Measuring Intelligibility
Apr 1, 2002 12:00 PM,
By Peter Mapp
ON THE SURFACE, IT MIGHT seem that a sound system is either intelligible or it is not. But, in fact, intelligibility is a continuous function that can be valued and graded. There are distinct grades of intelligibility and several ways of measuring this acoustic parameter. Furthermore, some types of speech can undergo more degradation than others and still remain intelligible. Indeed, it is by studying how it degrades by noise and reverberation that we can measure a physical acoustic parameter that relates to intelligibility.
GAUGING INTELLIGIBILITY
there are two forms of speech intelligibility measurement: human-based, or direct, testing and machine-based, or indirect, testing. With direct testing, expert listeners monitor specially constructed speech samples broadcast over the sound system, and they mark the words or sentences they hear on a prepared test sheet. In indirect testing, either speech or a special test signal is broadcast over the system, and the received signal is picked up by a microphone and analyzed to produce the signal and degradation components. A ratio of useful signal to detrimental signal is computed.
Direct tests seem more useful because they use real listeners in real situations. Take emergency announcements, for example. We require verification that safety announcements will be clearly heard; the systems must also be accurately tested. Unfortunately, it is generally neither practical nor economical to undertake extensive direct testing with a panel of expert listeners. Clearly, there is a need for a simple, machine-based test. But what, exactly, is that test?
ADVERSE FACTORS TO CLARITY
before discussing strategies for developing a useful machine-based test, it is useful to summarize the factors that can affect intelligibility.
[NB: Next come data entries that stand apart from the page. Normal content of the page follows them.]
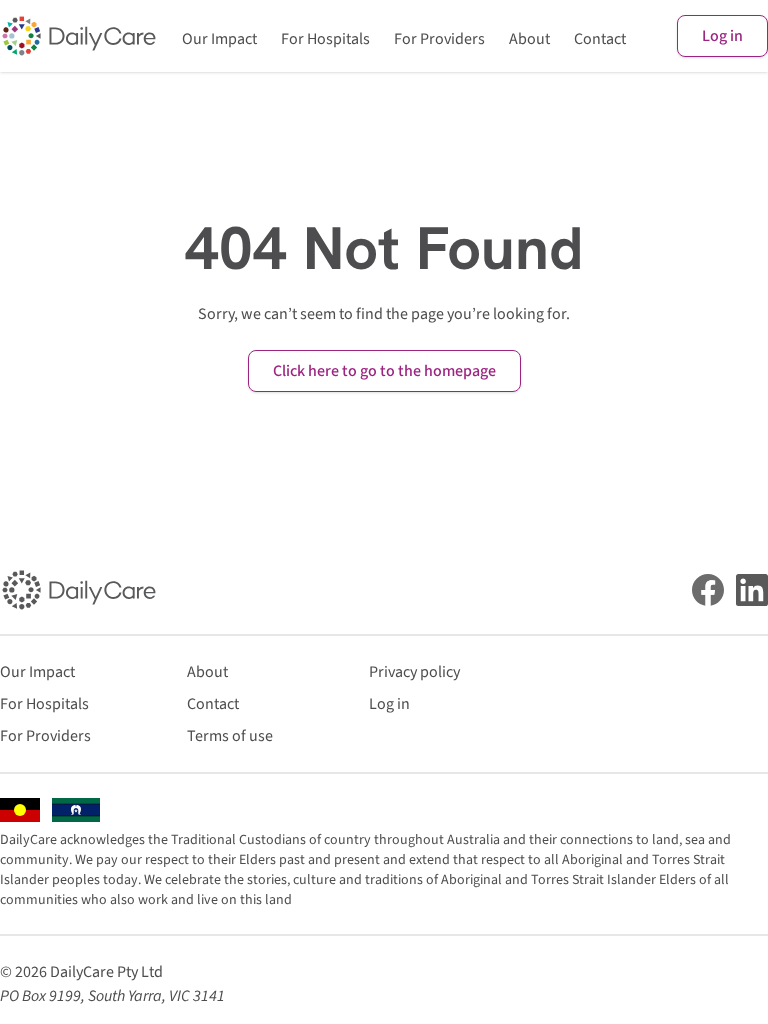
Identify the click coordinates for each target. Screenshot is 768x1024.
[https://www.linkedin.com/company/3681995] (752, 590)
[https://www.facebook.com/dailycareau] (708, 590)
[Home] (79, 36)
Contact (600, 39)
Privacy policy (414, 672)
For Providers (439, 39)
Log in (722, 36)
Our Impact (219, 39)
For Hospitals (325, 39)
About (529, 39)
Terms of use (230, 736)
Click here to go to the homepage (384, 371)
Any worthwhile measurement system must take the following primary factors into account: sound-system bandwidth, sound-system frequency response, loudness, signal-to-noise ratio, talker enunciation and rate of speech, listener acuity and direct-to-reverberant ratio.
The direct-to-reverberant ratio is based on five factors: room reverberation time (RT60); volume, size and shape of the space; number of loudspeakers operating; distance from the listener to the loudspeaker(s); and directivity of the loudspeaker(s). Strictly speaking, a more complex characteristic than the simple D/R ratio should be used. Better correlation with perceived intelligibility is obtained by using the ratio of the direct sound plus early-reflected energy to late reflected sound energy and reverberation. That may be termed C50 or C35 depending on the split time used to delineate between the useful and deleterious sound arrivals. (C50, widely used in auditorium acoustics, has yet to gain wide acceptance for P.A. systems, though it could prove quite useful.)
The following factors are of secondary importance in affecting clarity: system distortion (harmonic or intermodulation), system equalization, uniformity of coverage, presence of very early reflections (less than 1-2 ms), sound focusing or presence of late or isolated higher-level reflections (greater than 70 ms), direction of sound arriving at the listener, direction of any interfering noise, gender of talker, talker vocabulary and context of speech and talker microphone technique.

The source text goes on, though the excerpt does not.